In women with UI, impaired PFM function may also be clinically relevant with regard to balance problems. Balance problems result from a reduced contribution of the trunk movement to postural correction or compromised proprioceptive acuity [8]. This study reported that women without UI exhibit higher static balance scores than do women with UI. A possible explanation for this finding is that increased use of the pelvic floor and trunk muscles stimulates postural control of the lumbopelvic region, thus resulting in decline balance ability. It is possible that wider movements of the pressure center limit trunk motion and the susceptibility of proprioceptors to control static balance [8]. Further, previous studies have suggested that the level of bladder fullness may be associated with reduced balance ability as a result of a change in the activity of the abdominal muscles [8]. In this context, ageing is also considered to be a factor contributing to the reduced contraction strength of the bladder and the decline in bladder volume and urinary control. In this study, we found a significant correlation between UI and age.
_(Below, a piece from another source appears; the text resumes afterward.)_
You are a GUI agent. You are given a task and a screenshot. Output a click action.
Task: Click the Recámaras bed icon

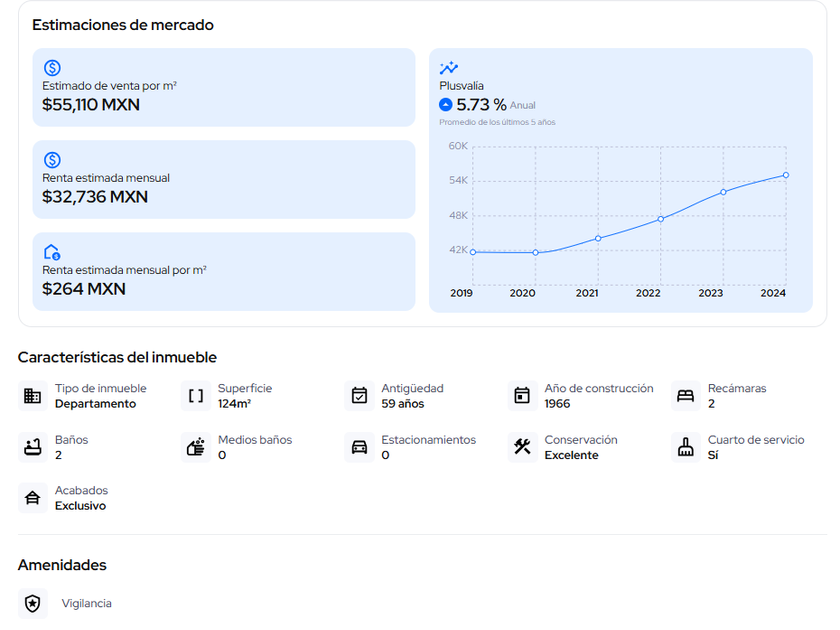pos(685,396)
Further studies will circumvent certain limitations of the present study. In this study, the main variables were assessed by using clinical rather than quantitative tools. Although the assessment tools used in this study are currently used in clinical settings, it was difficult to obtain detailed information about the subjects. Further, most of the subjects included in our study were women with mild UI conditions. This factor may limit the extrapolation of our results to all women suffering from UI.
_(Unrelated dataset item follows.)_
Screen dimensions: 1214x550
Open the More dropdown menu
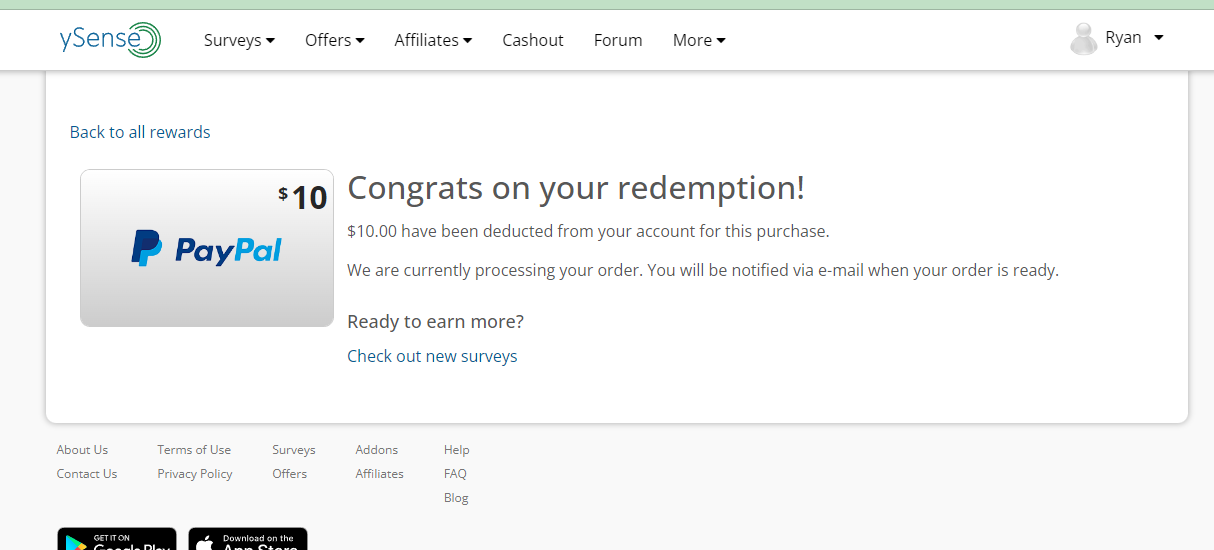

In conclusion, our study reported that women experiencing UI show higher degree of LBP and disability, and lower static balance ability than those who did not. Women with UI may experience LBP and a decline in static balance as a result of the decreased activity of the pelvic floor and the trunk muscles as well as an imbalance in such muscles. These factors should be taken into consideration when managing UI-related problems such as LBP and disability, and balance impairment. Further studies are required to prove the mechanisms underlying the decline in balance of women with UI by using more qualified measurement tools, to develop management programs to reduce UI-related problems, and to investigate their effects.
Notes
No potential conflict of interest relevant to this article was reported.